- Born: April 15, 1898 Hubei
- Died: April 11, 1990 (aged 91) Tianjin
- Occupations: educator Library scientist
- Political party: Chinese Communist Party
- Spouse(s): Mei Meide Ye Yifan

= Huang Yusheng =

Chinese educator and library scientist

Huang Yusheng (April 15, 1898 – April 11, 1990), courtesy name Zijian, was a Chinese educator and library scientist.

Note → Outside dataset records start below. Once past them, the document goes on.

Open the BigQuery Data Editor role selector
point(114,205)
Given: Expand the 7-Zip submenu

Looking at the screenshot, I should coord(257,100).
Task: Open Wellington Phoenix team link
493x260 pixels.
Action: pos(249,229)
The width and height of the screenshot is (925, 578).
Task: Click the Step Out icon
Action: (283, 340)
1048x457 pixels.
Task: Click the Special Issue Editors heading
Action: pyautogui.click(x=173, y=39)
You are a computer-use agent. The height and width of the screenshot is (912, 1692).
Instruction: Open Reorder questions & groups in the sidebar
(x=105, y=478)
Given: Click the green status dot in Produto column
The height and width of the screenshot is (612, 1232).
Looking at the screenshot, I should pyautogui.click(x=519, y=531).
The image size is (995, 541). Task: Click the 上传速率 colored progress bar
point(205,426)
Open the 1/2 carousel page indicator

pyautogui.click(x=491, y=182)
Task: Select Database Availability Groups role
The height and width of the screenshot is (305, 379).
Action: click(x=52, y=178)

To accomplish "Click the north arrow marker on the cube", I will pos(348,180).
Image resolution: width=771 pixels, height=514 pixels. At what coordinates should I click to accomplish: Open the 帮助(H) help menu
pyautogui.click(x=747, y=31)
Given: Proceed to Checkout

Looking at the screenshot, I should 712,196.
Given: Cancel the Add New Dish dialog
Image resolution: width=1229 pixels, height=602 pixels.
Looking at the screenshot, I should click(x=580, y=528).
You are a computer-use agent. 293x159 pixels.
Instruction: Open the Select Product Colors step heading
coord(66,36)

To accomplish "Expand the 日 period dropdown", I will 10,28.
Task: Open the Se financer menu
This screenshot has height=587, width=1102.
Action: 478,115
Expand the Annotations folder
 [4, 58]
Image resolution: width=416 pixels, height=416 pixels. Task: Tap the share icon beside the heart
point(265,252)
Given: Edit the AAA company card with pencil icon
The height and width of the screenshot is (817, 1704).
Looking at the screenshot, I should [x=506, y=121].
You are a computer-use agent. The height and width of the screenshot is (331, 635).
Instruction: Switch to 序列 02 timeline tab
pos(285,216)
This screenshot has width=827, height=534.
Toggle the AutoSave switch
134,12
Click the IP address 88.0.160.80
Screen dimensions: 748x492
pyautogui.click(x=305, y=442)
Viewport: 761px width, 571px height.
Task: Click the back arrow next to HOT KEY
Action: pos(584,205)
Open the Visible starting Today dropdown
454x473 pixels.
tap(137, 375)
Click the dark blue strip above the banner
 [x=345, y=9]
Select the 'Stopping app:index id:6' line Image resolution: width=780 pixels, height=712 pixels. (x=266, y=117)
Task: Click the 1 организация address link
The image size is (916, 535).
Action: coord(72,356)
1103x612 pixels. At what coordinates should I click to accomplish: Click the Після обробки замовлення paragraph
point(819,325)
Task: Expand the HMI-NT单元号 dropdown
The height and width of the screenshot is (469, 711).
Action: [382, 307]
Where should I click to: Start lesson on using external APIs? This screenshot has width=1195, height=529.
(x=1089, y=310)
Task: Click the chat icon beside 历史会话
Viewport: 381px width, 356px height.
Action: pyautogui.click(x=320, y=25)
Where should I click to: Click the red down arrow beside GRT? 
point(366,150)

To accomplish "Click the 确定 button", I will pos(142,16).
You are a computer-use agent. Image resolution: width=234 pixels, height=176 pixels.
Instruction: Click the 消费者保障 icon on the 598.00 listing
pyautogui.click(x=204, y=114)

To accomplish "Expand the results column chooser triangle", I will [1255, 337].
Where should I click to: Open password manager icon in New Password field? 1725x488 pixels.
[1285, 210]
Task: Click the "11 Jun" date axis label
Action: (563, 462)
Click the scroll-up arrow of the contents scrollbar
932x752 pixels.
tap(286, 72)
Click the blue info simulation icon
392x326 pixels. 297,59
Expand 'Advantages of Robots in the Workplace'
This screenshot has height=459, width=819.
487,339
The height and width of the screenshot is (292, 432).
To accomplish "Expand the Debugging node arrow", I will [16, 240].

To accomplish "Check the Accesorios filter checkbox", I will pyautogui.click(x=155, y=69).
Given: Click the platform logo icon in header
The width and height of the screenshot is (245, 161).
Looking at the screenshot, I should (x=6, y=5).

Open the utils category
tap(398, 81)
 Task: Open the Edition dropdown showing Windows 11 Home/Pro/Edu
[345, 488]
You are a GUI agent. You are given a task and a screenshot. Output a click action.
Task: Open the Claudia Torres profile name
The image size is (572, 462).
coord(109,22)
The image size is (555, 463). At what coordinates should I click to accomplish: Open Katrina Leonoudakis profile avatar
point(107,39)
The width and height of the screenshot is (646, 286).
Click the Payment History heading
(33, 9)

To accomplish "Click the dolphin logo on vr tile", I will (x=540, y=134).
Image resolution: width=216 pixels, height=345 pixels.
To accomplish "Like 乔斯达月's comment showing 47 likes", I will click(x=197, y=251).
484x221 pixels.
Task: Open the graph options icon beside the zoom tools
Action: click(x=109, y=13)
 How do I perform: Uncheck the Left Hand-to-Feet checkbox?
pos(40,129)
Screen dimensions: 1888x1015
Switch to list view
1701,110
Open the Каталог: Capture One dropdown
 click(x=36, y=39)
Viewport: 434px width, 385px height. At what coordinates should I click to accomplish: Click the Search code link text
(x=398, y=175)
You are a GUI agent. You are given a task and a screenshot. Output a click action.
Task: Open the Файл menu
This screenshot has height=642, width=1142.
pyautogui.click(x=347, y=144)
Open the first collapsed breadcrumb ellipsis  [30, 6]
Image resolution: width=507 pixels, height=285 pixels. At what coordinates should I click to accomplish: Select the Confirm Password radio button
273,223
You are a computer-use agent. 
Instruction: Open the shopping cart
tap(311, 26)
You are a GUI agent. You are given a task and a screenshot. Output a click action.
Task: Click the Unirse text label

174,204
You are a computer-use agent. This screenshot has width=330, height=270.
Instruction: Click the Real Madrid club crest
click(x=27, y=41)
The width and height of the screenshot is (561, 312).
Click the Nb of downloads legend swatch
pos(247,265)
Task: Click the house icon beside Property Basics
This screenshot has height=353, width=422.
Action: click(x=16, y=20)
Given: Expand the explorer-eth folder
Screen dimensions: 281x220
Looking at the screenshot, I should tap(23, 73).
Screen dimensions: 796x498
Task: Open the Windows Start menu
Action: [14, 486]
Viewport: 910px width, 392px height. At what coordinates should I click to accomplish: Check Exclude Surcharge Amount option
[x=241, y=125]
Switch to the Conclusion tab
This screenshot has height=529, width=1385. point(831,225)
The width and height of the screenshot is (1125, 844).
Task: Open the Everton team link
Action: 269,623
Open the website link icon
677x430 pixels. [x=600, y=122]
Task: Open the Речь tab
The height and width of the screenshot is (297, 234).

== Early life and education ==
Huang Yusheng was born in 1898 in Mianyang, Hubei (now Xiantao City). In 1911, he went to live with his uncle, Lu Muzhai, in Tianjin. In 1915, he graduated from Tianjin Nankai High School and was admitted to the preparatory program for studying in the United States at Tsinghua University. In 1919, he went to the United States on a government scholarship and entered the University of Chicago, where he earned a master's degree in educational psychology in 1923.

== Career ==
In 1925, he returned to China and worked as a professor of philosophy at Nankai University. In 1927, he became director of the university division, and was appointed secretary-general. After the Marco Polo Bridge Incident, he assisted the principal Zhang Boling in transferring the faculty and equipment of Nankai University to Changsha Temporary University. In 1938, as the war became critical, teachers and students from the three universities were forced to relocate again to Kunming, Yunnan. He was responsible for the most difficult of the three transfer routes, the "Xiang–Qian–Dian Traveling Group", serving as chairman of the Teachers' Guidance Committee. Together with professors such as Wen Yiduo, Yuan Fuli, Li Jitong, Zeng Zhaolun, and Wu Zhengyi, he walked more than three thousand li, enduring a journey of over two months before finally arriving in Kunming. After the establishment of the National Southwestern Associated University, he served as director of campus construction. In the autumn of 1938, the university added a Teachers College, and Huang Yusheng was appointed dean, while also serving concurrently as director of its affiliated middle and primary schools.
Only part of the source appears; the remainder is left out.